[Bioperl-l] problem to fit genomic coordinates

Thu Mar 26 18:07:50 UTC 2009

On Mar 26, 2009, at 11:25 AM, Sean Davis wrote:

> On Thu, Mar 26, 2009 at 11:30 AM, Laurent MANCHON
> <lmanchon at univ-montp2.fr>wrote:
>
>> okay, you are right,
>> but i think in my opinion that my question is a good question about  
>> parsing
>> enormous
>> range of intervals.
>> The problem is not perl, bioperl, or other language, it's just an
>> algorithmic question.

This problem has already been solved to a great degree within BioPerl,  
and to a great many users satisfaction (see the Gbrowse list for a  
larger group of users).  No need to reinvent the wheel, just optimize  
it.  As you've indicated, if you need a non-toolkit, from-scratch  
solution you should follow Sean's suggestion (binning and R-tree).

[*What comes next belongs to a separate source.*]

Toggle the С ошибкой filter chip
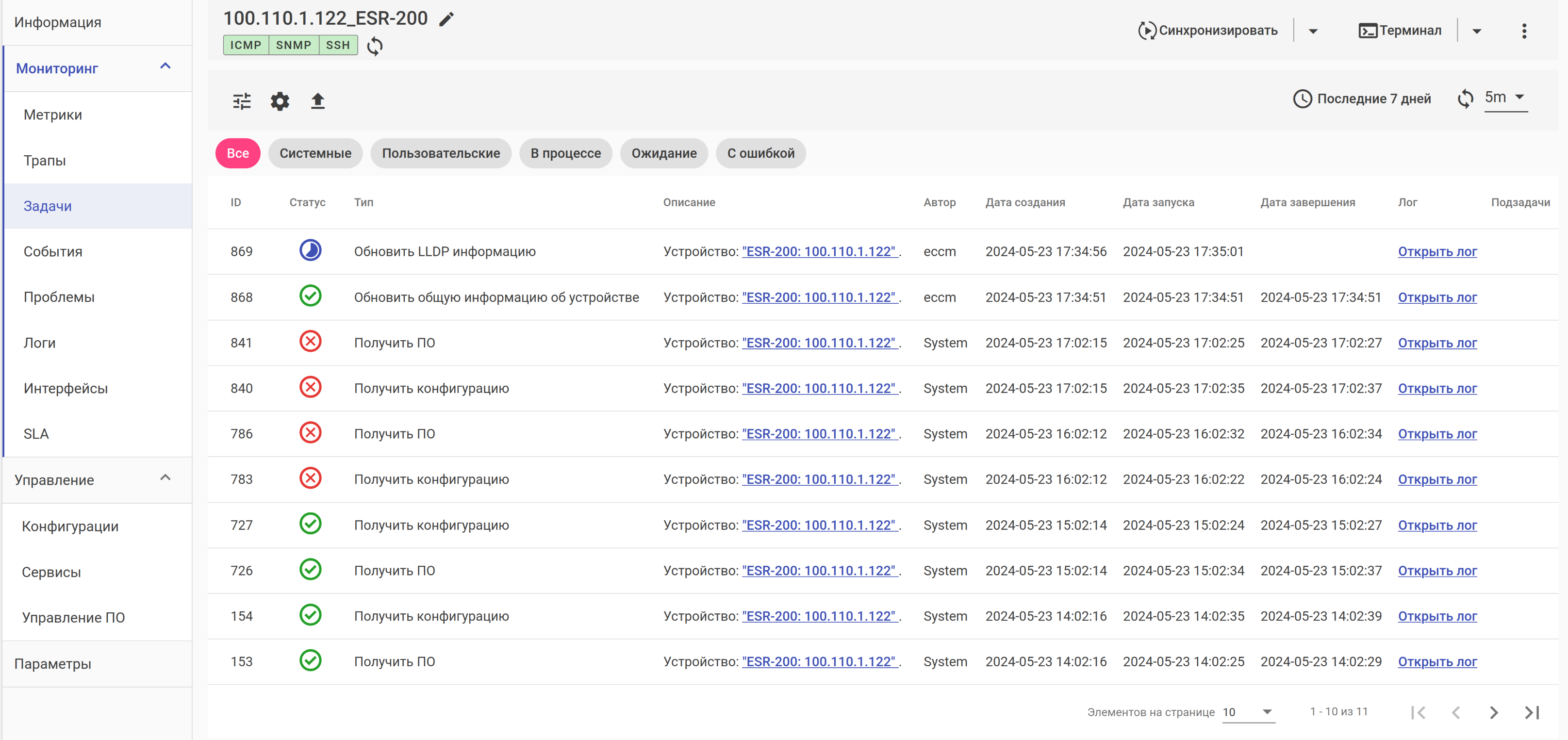The height and width of the screenshot is (740, 1568). [x=760, y=153]
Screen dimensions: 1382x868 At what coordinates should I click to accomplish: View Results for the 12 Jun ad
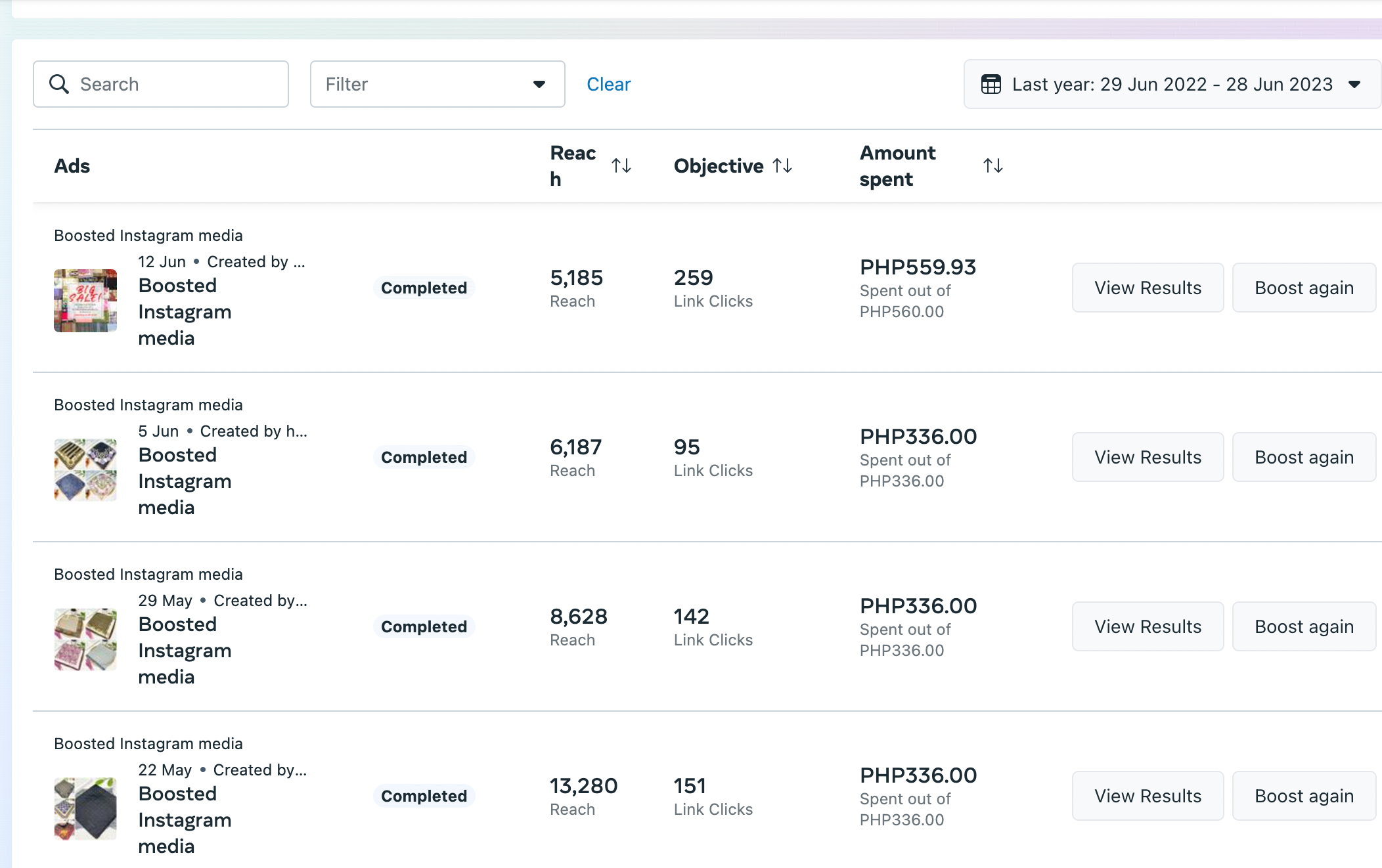coord(1148,288)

>> I'm not a professionnal in Bioperl and i don't know what is  
>> possible to do
>> with all the Bioperl modules.
>> So if you think it's possible to resolve my question with Bioperl  
>> maybe you
>> are right, but in my position i stay in the same point.
>> If you want i send you the two files needed in my question. And if  
>> you are
>> agree try to use Bioperl to resolve it. Maybe it's not possible  
>> because
>> files are big, i don't know.

*sigh*

Laurent, that's not it.  Obviously this isn't quite sinking in, so  
I'll give it one last shot then I'm done.  It isn't our job to do your  
work for you, homework or otherwise.  We made our suggestions, and  
(given the situation) we even sometimes write up some demo code, but  
it's up to you to do the work.  Particularly seeing as it's a homework  
problem.

Let's say Scott's right and your instructor is on this list.  Judging  
by one of your previous responses ('not to use BioPerl'), your  
instructor may very well hang out here. Also, remember this is a  
public mail list, archived and searchable via any web engine:

http://bioperl.org/pipermail/bioperl-l/2009-March/029626.html

Good luck with that.

> To answer the question a bit more directly, you might consider using  
> an
> R-tree indexing scheme or something akin to the binning scheme that  
> UCSC
> uses for range queries.

Binning is what Bio::SeqFeature::Collection,  
Bio::DB::SeqFeature::Store and the like do (hence my suggestion).   
It's quite fast.  I'm not sure if we have an R-tree implementation or  
not, might be worth looking into.

> Algorithms like those allow very fast range
> operations.  If you want a sense of how fast, try using the galaxy  
> server at
> Penn State.
>
> Sean

Another good option.

chris